How to Write the "Tell Me About Yourself" Essay

October 03, 2020 by Veritas Essays Team | Essays, Advice, Personal Statement

You've probably seen some form of this prompt a million times:

"Tell us about yourself. What makes you you?

Be careful — this prompt is a trap!

You should very rarely be telling a college how great you are. Instead, do what’s worked for countless successful applicants and show them!

By the time an admissions reader has reached your personal essay, they’ve read about all of your activities and accolades, skills and strengths.

The “tell me about yourself” essay is the opportunity to put the resume away and begin revealing more personally insightful information.

Many applicants can fill-in correct bubbles on a Scantron sheet just like you, many applicants can sit down at a piano and play Debussy’s Clair de Lune just like you, and many applicants can recount their high school service projects just like you.

But these other applicants don’t handle adversity just like you.

They don’t have a special relationship to their father just like you.

They don’t interpret moments of formative introspection and personal development just like you...

These types of experiences and, especially, relationships, are fantastic insights into your character, your identity, and the exact sort of personality-sculpting topics which university admissions officers are dying to know about.

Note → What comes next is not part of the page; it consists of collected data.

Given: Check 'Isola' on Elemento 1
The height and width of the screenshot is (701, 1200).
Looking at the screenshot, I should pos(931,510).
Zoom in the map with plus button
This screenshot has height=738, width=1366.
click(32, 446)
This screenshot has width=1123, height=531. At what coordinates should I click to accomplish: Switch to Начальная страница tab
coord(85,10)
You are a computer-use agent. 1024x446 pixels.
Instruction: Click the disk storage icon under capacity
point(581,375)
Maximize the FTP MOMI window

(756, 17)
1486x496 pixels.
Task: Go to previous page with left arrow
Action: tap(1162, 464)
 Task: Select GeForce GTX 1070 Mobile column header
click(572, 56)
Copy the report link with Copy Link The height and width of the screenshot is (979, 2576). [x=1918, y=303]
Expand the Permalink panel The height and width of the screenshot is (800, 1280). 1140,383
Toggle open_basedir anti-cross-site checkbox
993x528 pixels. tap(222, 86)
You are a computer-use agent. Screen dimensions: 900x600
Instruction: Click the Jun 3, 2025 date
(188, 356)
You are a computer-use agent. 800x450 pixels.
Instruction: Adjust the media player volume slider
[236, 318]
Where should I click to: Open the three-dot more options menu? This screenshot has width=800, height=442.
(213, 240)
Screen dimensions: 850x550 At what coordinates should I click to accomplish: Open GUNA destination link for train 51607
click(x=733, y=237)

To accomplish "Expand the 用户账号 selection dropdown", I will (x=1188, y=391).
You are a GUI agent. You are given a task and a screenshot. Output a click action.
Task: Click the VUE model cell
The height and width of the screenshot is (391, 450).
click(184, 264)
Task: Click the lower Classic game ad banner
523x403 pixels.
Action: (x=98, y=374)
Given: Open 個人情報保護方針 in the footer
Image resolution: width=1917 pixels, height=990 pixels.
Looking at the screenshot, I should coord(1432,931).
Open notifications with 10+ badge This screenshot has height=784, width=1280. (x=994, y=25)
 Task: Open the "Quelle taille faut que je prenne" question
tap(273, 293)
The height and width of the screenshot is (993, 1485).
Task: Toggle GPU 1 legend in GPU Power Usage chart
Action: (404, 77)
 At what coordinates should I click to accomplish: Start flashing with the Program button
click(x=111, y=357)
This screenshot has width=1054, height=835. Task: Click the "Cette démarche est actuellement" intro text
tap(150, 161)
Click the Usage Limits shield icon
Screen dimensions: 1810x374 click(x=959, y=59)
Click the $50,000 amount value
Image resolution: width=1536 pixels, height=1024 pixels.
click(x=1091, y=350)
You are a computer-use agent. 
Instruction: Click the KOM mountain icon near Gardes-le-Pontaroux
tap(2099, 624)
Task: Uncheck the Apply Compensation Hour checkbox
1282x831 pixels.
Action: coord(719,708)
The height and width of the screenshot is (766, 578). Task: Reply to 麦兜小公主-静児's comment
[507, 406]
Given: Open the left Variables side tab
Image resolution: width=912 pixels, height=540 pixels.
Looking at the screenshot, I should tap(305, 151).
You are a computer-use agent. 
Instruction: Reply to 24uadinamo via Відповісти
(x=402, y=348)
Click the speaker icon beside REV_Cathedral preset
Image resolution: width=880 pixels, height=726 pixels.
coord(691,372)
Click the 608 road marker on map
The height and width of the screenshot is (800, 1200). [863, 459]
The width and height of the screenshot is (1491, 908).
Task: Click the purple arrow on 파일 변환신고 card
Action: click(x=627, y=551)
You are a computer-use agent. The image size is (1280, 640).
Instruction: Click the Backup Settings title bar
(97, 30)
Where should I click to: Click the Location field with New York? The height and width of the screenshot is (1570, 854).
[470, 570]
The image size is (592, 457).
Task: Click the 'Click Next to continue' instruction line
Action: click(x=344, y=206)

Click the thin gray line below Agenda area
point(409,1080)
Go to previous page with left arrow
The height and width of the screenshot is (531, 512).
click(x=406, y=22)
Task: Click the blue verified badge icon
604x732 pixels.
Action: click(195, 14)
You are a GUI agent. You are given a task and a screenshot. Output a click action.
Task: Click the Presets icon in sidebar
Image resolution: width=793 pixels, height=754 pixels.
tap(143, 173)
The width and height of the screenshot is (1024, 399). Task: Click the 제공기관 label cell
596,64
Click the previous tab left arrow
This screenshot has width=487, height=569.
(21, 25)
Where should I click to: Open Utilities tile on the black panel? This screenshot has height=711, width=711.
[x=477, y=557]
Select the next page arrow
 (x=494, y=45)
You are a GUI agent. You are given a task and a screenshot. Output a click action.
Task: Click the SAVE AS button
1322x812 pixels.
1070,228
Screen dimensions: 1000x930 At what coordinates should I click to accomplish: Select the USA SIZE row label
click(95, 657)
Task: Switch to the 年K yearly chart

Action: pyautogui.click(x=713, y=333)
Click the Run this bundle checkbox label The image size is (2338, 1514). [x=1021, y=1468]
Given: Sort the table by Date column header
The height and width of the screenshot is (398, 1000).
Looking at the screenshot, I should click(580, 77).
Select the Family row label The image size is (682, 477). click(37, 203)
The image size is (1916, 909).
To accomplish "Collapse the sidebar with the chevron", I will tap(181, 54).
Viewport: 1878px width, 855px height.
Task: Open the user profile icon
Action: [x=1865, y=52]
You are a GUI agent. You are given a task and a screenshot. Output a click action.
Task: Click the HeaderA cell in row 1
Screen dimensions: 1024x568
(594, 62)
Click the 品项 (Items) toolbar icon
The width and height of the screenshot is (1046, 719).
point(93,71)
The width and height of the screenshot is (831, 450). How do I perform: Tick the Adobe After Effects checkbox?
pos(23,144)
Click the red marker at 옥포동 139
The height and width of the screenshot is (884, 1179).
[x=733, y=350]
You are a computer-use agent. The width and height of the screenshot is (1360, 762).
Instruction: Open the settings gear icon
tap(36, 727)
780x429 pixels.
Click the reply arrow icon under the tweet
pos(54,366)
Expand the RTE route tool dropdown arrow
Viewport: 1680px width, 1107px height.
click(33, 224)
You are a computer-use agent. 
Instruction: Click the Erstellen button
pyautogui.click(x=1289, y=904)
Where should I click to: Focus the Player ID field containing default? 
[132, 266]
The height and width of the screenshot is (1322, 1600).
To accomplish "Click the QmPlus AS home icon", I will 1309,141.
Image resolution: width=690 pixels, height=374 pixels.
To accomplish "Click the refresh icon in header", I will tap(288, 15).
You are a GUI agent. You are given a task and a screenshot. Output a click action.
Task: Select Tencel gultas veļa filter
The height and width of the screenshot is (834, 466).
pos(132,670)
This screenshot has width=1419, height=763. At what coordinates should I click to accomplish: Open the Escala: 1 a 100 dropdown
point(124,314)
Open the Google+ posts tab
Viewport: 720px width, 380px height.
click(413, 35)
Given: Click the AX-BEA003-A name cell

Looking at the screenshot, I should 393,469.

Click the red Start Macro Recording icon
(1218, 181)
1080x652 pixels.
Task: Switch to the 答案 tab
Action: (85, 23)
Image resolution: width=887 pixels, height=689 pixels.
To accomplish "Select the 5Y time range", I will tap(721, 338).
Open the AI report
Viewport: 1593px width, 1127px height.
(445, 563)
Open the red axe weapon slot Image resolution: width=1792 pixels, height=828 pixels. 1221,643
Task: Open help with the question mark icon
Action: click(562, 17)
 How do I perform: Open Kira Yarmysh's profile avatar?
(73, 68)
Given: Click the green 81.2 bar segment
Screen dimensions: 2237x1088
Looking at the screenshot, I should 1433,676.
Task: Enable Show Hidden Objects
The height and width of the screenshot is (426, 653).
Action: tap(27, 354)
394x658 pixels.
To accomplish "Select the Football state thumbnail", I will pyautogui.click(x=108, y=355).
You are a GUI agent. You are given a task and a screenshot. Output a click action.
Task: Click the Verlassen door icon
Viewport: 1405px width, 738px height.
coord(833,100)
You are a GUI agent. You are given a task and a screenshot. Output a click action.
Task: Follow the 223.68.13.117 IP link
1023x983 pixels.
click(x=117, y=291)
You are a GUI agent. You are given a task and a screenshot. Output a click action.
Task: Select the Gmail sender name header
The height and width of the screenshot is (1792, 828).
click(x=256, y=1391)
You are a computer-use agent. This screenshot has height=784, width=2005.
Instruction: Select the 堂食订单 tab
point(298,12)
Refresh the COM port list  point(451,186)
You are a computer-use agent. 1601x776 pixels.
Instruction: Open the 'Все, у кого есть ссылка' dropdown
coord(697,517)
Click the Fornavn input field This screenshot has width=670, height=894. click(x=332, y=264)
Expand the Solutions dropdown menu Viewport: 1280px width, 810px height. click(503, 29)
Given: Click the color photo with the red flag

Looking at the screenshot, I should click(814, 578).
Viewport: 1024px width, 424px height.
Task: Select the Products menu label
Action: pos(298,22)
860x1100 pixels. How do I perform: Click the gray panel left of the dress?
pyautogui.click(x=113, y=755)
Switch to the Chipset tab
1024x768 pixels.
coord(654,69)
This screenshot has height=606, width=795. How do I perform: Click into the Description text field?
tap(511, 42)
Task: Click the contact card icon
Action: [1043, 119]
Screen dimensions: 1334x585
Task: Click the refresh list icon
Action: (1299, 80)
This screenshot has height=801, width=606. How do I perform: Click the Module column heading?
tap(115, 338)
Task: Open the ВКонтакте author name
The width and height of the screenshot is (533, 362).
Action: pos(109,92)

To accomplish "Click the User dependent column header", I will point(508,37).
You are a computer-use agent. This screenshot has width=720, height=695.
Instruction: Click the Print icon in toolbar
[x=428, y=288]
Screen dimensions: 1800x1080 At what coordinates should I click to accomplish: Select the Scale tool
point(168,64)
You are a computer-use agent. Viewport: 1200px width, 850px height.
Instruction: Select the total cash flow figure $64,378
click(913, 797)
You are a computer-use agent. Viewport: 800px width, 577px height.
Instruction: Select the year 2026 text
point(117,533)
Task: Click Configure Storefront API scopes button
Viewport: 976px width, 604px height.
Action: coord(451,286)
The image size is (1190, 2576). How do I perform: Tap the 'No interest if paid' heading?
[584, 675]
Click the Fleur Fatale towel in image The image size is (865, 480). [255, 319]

Here’s a personal example of my own successful application to Harvard: I have a tremendously special relationship with my brother.

Although we grew up sleeping just three feet away every night, eating breakfast at the same kitchen counter, the unpredictable and often regrettable events of life have granted each of us vastly different arrays of opportunities, capacities, and limitations.

My closeness with him has guided me to reshape how I define and am aware of my privilege, and he inspires me to approach every day with an enhanced sense of gratitude and a desire to become a champion for the improvement and support of special education programs.

The key in an essay such as this one was to show rather than tell about this relationship through anecdotes and concrete instances that shaped how I view the world.

In my essay, I focused on demonstrating a capacity for introspection, gratitude, empathy, and selflessness, and the vehicle by which I did that was through this personal subject and the lens of my brother and my relationship.

I emphasized how I was striving towards a better version of myself rather than arrogantly stating that I was always that better self.

I demonstrated vulnerability that neared on self-deprecation in revealing the often difficult realization that I benefited from a host of great privileges that I have not outright earned but rather have been arbitrarily granted.

These themes of humility, gratitude, vulnerability, personal progress are essential for a strong personal essay.

These ideals are often best achieved, almost counterintuitively, by writing about someone else.

The personal essay should transcend arrogance without arriving at self-pity, and writing about a significant relationship allows you to walk that line tactfully.

Here’s a condensed but generally effective set of guiding questions:

  1. What is an experience or relationship that significantly changed the course of your personal development?

  2. What path were you on before?

  3. What path have you made efforts to follow now?